## BEGIN Supplied records

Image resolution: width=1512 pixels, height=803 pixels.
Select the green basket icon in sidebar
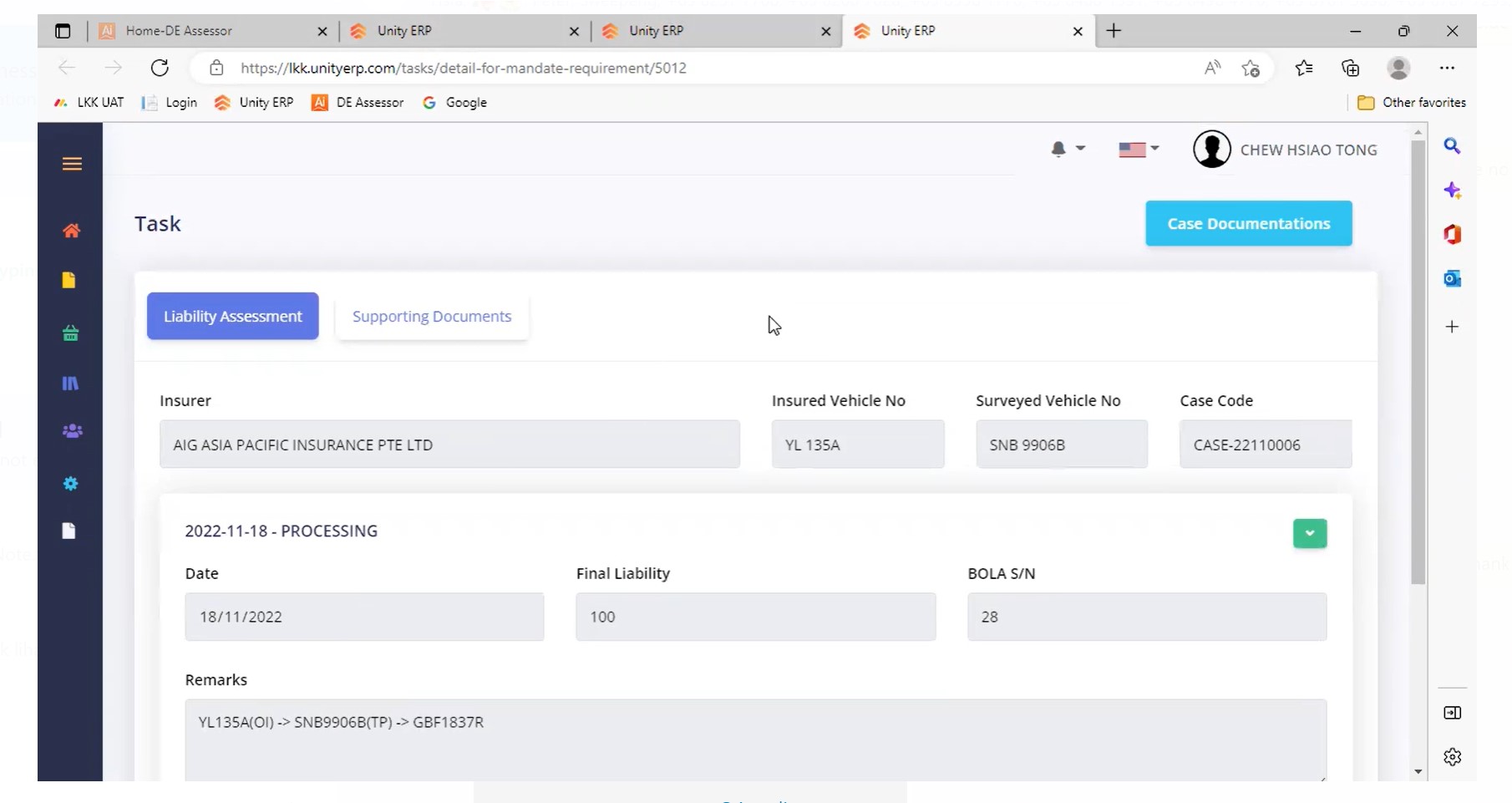point(71,333)
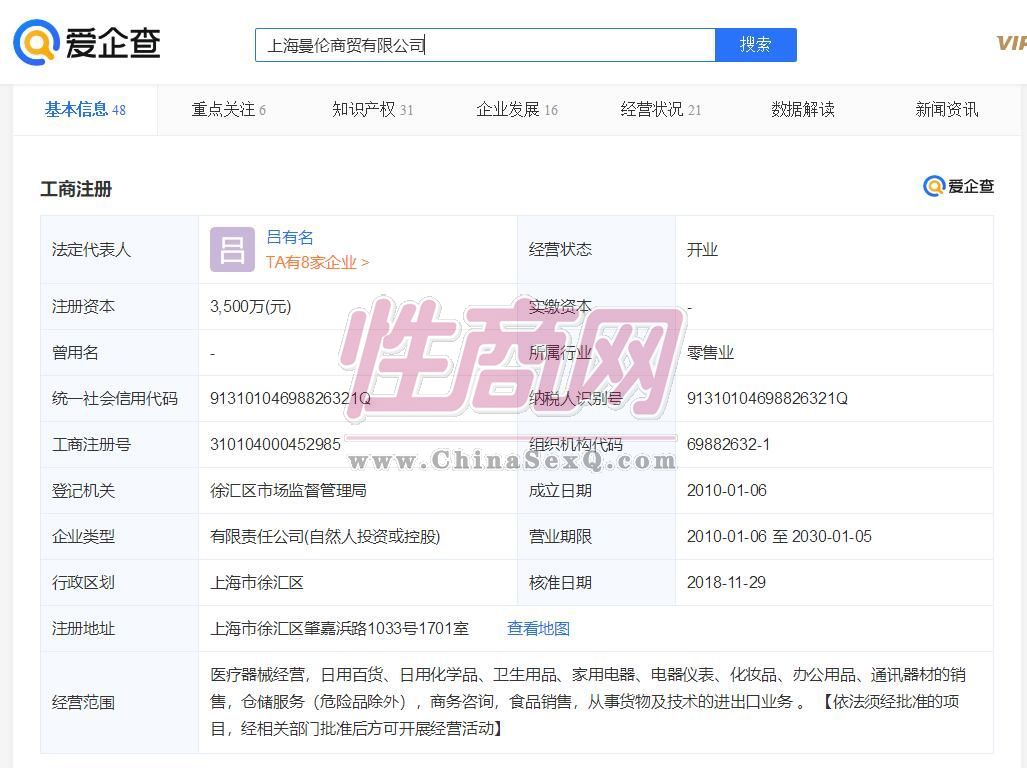Expand the TA有8家企业 link
This screenshot has height=768, width=1027.
[x=317, y=262]
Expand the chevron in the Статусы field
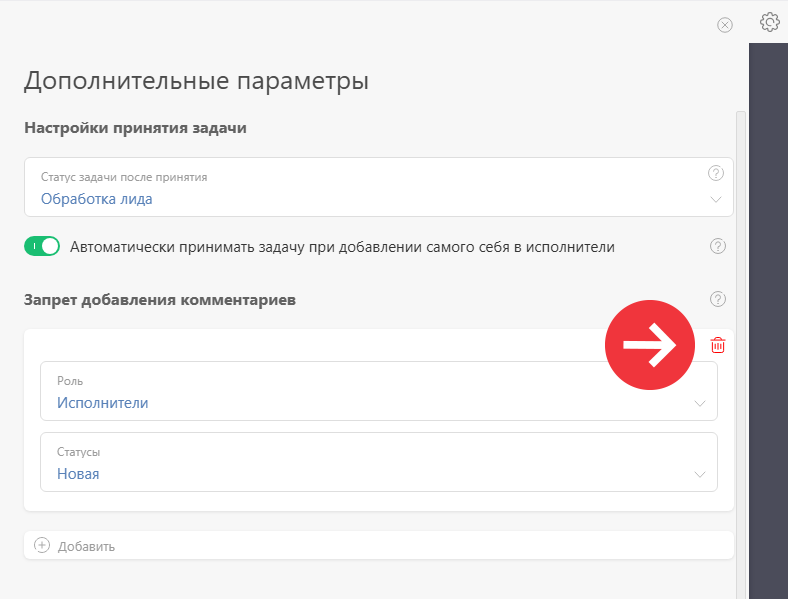This screenshot has width=788, height=599. (700, 474)
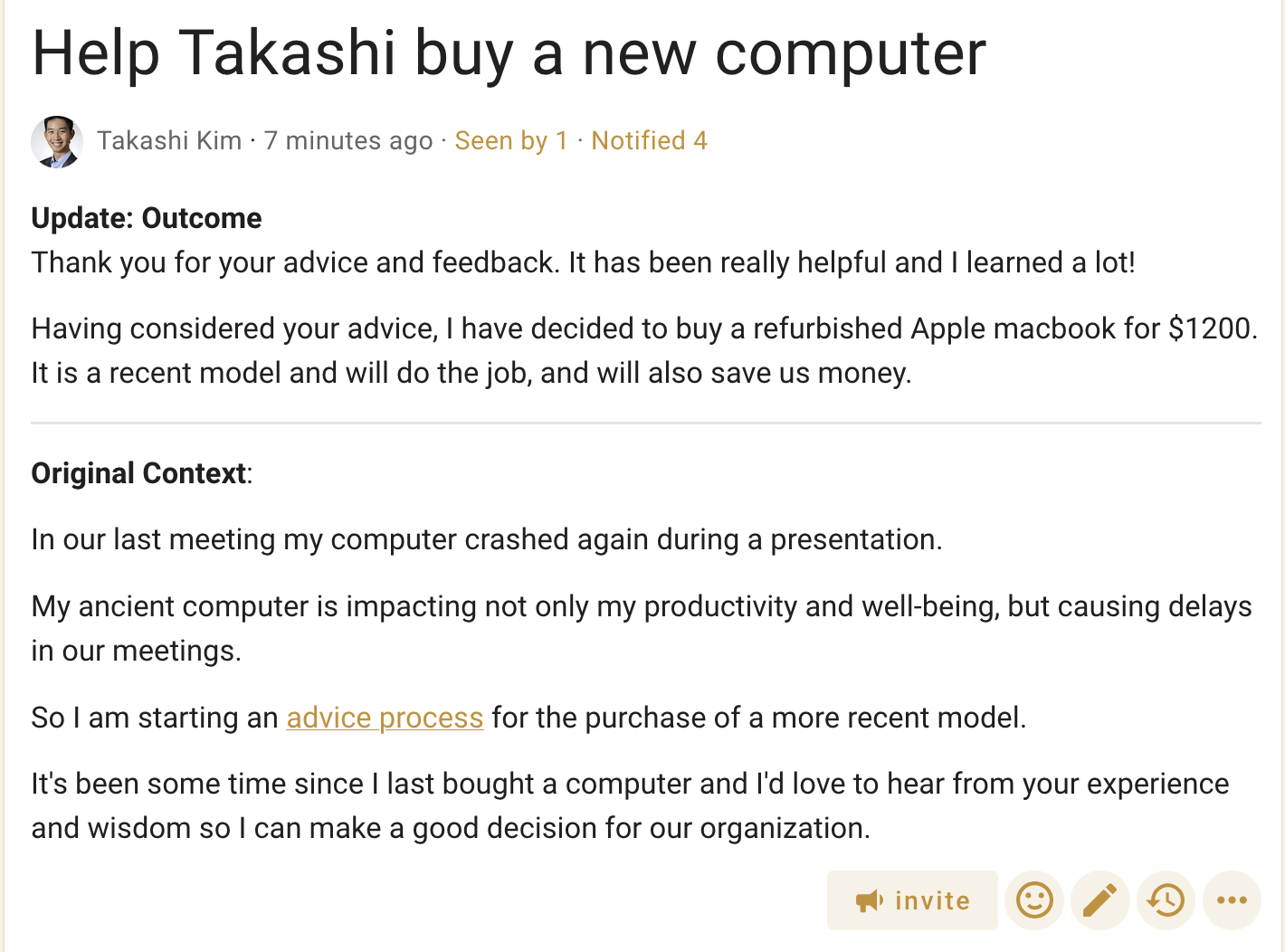Click the '7 minutes ago' timestamp
This screenshot has width=1285, height=952.
point(348,141)
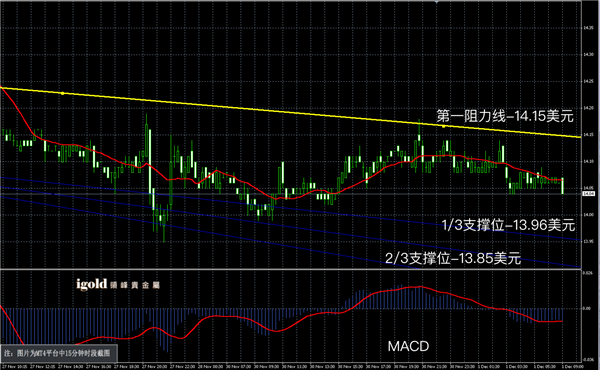Click the 1/3支撑位-13.96美元 label

508,225
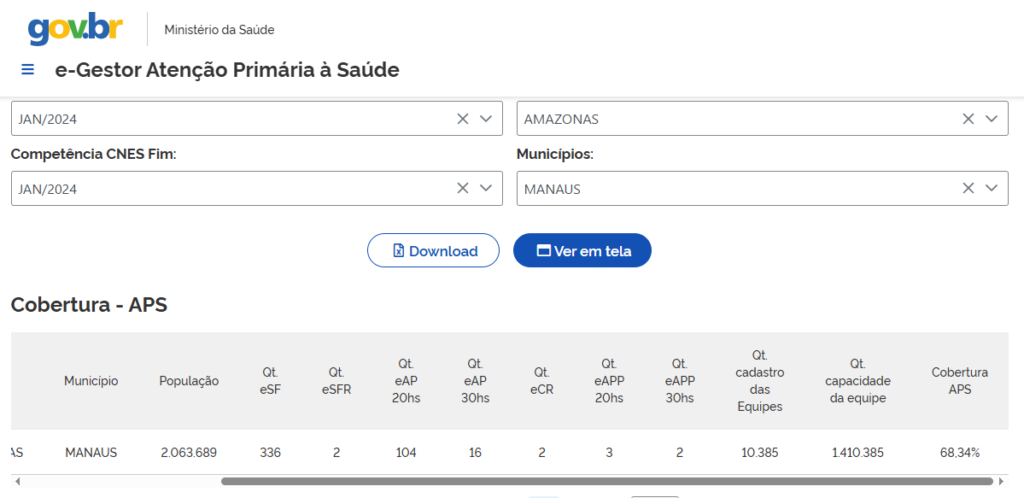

## END Supplied records

▶ **Do this**:
Transcribe every line of the listing above without changes, leaving out the pictures.

▶ **Solution below**:
Image resolution: width=1512 pixels, height=803 pixels.
Select the green basket icon in sidebar
point(71,333)
Expand the TA有8家企业 link
This screenshot has height=768, width=1027.
[x=317, y=262]
Expand the chevron in the Статусы field
This screenshot has width=788, height=599. (700, 474)
Click the '7 minutes ago' timestamp
This screenshot has width=1285, height=952.
point(348,141)
Click the 1/3支撑位-13.96美元 label

508,225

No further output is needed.